I'm not his mother so I'm not interested in teaching him anything but I am interested in making sure that I don't kick someone when they're down. We never know what's going on behind someone's mask, so I just don't kick...just in case.

The good thing to come out of all this is that I think you'll probably give people the benefit of the doubt from now on.

philautia · 02/03/2023 10:46

No, you weren't wrong.

He was probably crying because he's never been called out on bad behaviour before.

Someone will jump on this to say "what if he had just had a text that a grandparent had died", but if that was the case he could have explained that.

He was very rude, you had bad service and did the right thing calling it out.

Mellymoon · 02/03/2023 10:46

It’s how he will learn

ElephantInTheBoxRoom · 02/03/2023 10:47

Allgreen · 02/03/2023 10:37

😂😂😂 Good job it's 2023 where people like you are sat in their pants at home bitching about not being fawned over

I have no desire to be fawned over by blubbering melts - that’s why I go to the self checkouts.

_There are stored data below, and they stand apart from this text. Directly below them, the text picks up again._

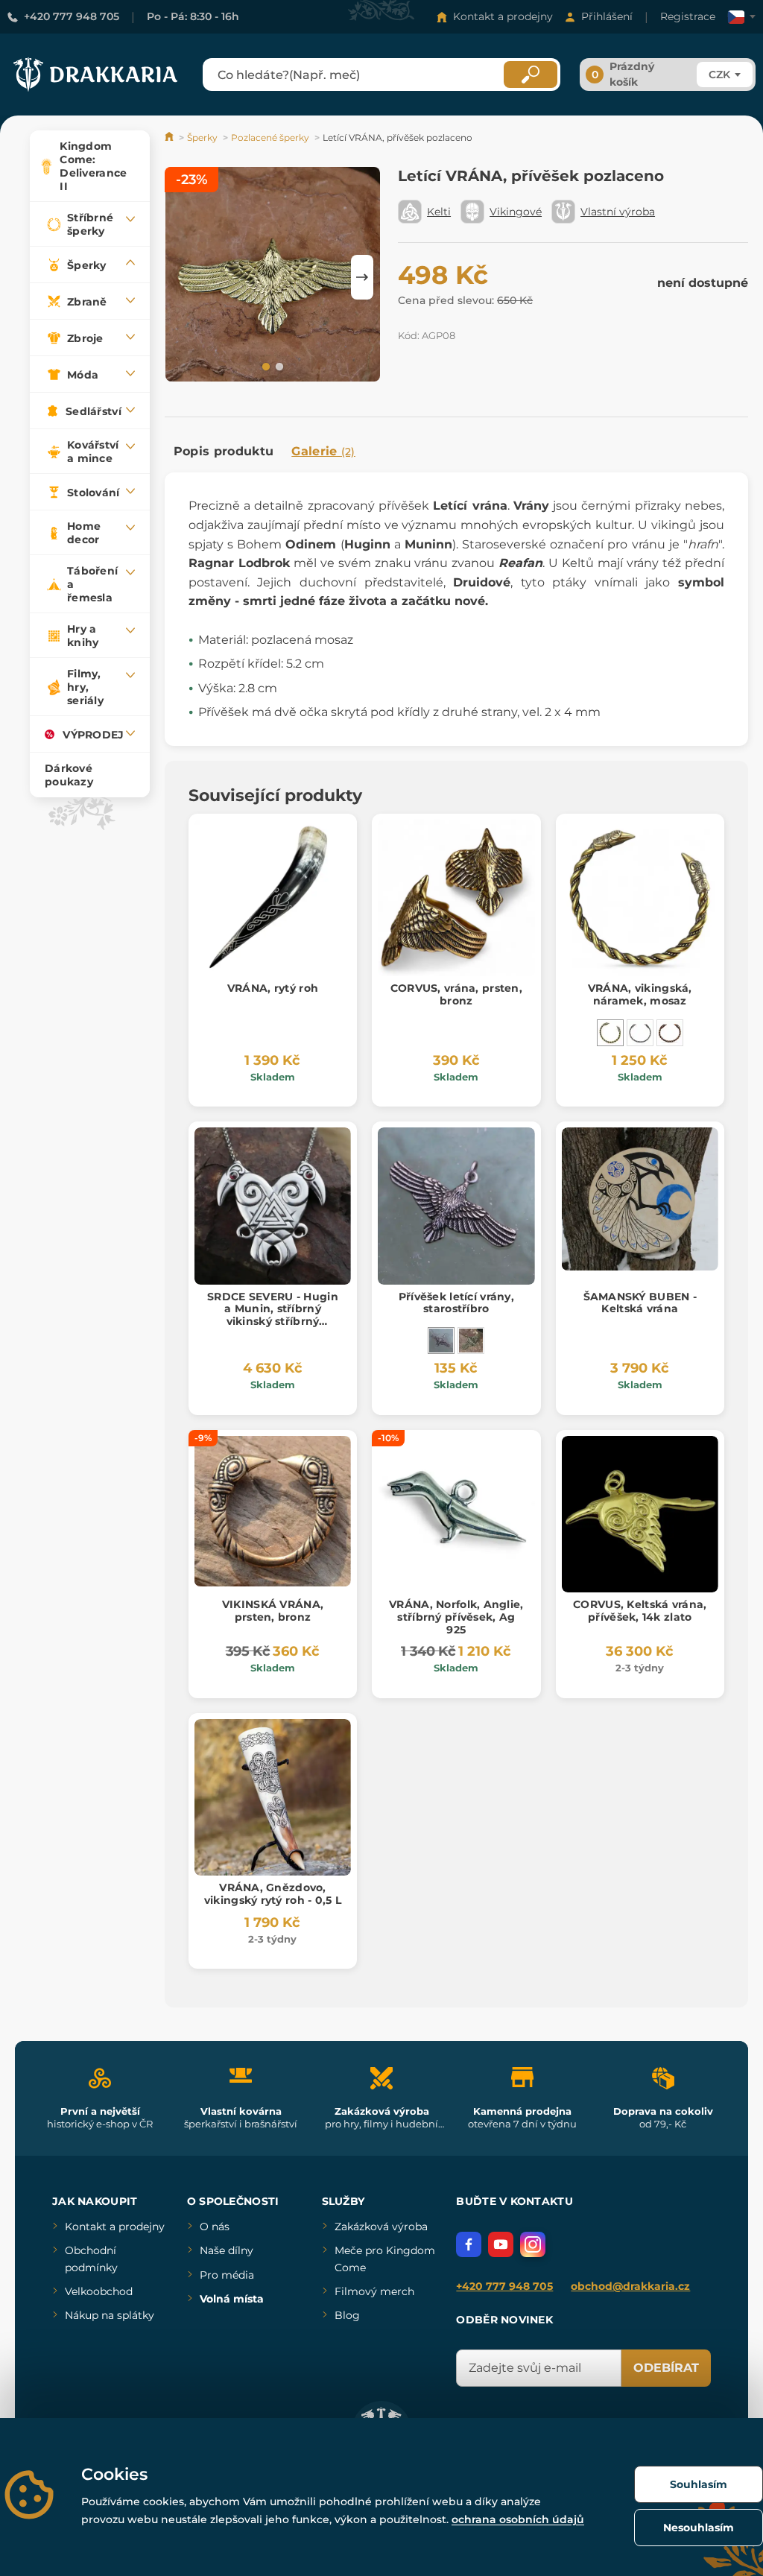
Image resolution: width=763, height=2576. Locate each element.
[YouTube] (500, 2244)
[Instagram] (532, 2244)
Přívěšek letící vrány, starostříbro (456, 1303)
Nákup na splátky (109, 2315)
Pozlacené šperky (270, 137)
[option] (272, 277)
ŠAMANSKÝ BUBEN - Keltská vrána (640, 1303)
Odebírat (666, 2368)
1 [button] (264, 366)
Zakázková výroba (381, 2226)
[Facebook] (468, 2244)
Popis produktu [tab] (223, 451)
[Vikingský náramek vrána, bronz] (669, 1032)
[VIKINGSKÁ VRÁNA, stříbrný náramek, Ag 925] (640, 1032)
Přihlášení (607, 16)
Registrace (687, 16)
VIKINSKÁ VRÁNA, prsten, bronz (272, 1611)
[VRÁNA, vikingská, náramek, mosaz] (610, 1032)
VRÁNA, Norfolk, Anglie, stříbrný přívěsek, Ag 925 (456, 1617)
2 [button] (278, 366)
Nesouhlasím (698, 2527)
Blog (347, 2315)
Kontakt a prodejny (503, 16)
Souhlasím (698, 2484)
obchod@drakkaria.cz (630, 2286)
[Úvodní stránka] (170, 137)
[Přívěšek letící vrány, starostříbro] (441, 1340)
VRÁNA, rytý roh (272, 988)
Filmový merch (374, 2291)
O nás (214, 2226)
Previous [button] (183, 277)
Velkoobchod (99, 2291)
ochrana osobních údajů (518, 2519)
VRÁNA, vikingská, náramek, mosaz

Maverickess · 02/03/2023 10:47

UdoU · 02/03/2023 10:39

Nope, if you told Tesco management they don't give their staff a 'set of professional standards to adhere to' they'd laugh at you, and rightly so.

The point is, people working in supermarkets or restaurants or in fact most service industries on the 'floor' are expected to be professional when it suits.

Pay, training, regard, respect? Hell no, can't have that.
Behaviour? Oh but you must behave professionally!

Can't have it both ways, either they're professionals with professional standards or they're not.